(Page):
During oral argument before this court, Reales's counsel argued Doria is distinguishable. In that case, counsel for the moving party, a corporation, made a special appearance on the morning of trial to request a continuance, and explained that his client had substituted him for their prior counsel about a week before trial. ( Id. at p. 782, 140 Cal.Rptr. 383.) Counsel for Reales asserted at oral argument that Doria does not control here because Reales, as a corporate entity, could not appear in pro. per. But that does not explain why counsel for Reales, who was hired before the trial began, could not comply with rule 3.1332(c)'s requirements. If anything, Doria shows that Reales's counsel's failure to comply with those requirements was less reasonable than counsel's failure to do so in Doria. In Doria , the corporate entity moving for a new trial substituted its counsel about a week before trial, whereas Reales knew its counsel intended to withdraw his representation of Reales at least three months before the trial. Because Mr. Franceschi's oral request for a trial continuance was untimely and improper, the trial court did not abuse its discretion by denying it.
During oral argument before this court, counsel for Reales also argued that the trial court should have continued the trial under Rule 3401, which provides that the trial court may "postpon[e] the trial" for non-compliance with Rule 3401. (Rule 3401(11).) Because Reales did not raise this argument in its appellate briefs, we decline to consider it. ( Santa Clara County Local Transportation Authority v. Guardino (1995) 11 Cal.4th 220, 232, fn. 6, 45 Cal.Rptr.2d 207, 902 P.2d 225 ["We need not consider points raised for the first time at oral argument."].)
B. The Trial Court's Exclusionary Order Was Not an Abuse of Discretion
Reales argues the trial court prejudicially erred by precluding evidence Reales did not disclose before trial under Rule 3401. Reviewing the trial court's exclusionary order for an abuse of discretion, we disagree. ( Pate v. Channel Lumber Co. (1997) 51 Cal.App.4th 1447, 1454, 59 Cal.Rptr.2d 919 ; Sauer v. Superior Court (1987) 195 Cal.App.3d 213, 228, 240 Cal.Rptr. 489.)

(Exercise task): Copy the stretch of the opinion from "B. The Trial" through "240 Cal.Rptr. 489.)", substituting "barring" for "precluding".

(Data lines):
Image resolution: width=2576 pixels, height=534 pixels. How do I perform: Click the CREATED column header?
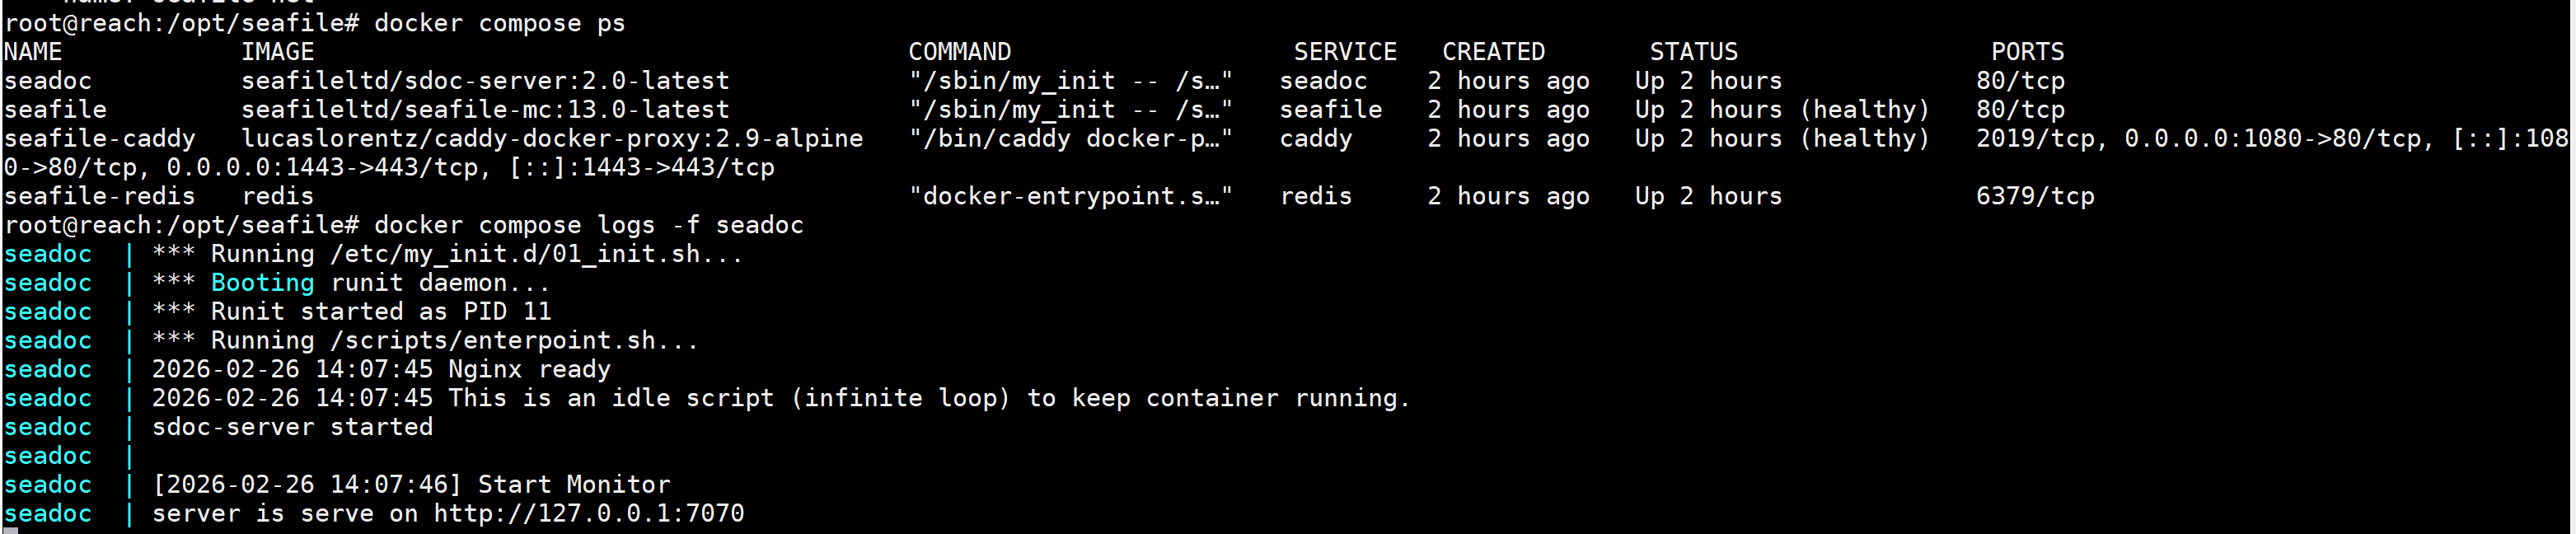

(Full solution):
B. The Trial Court's Exclusionary Order Was Not an Abuse of Discretion
Reales argues the trial court prejudicially erred by barring evidence Reales did not disclose before trial under Rule 3401. Reviewing the trial court's exclusionary order for an abuse of discretion, we disagree. ( Pate v. Channel Lumber Co. (1997) 51 Cal.App.4th 1447, 1454, 59 Cal.Rptr.2d 919 ; Sauer v. Superior Court (1987) 195 Cal.App.3d 213, 228, 240 Cal.Rptr. 489.)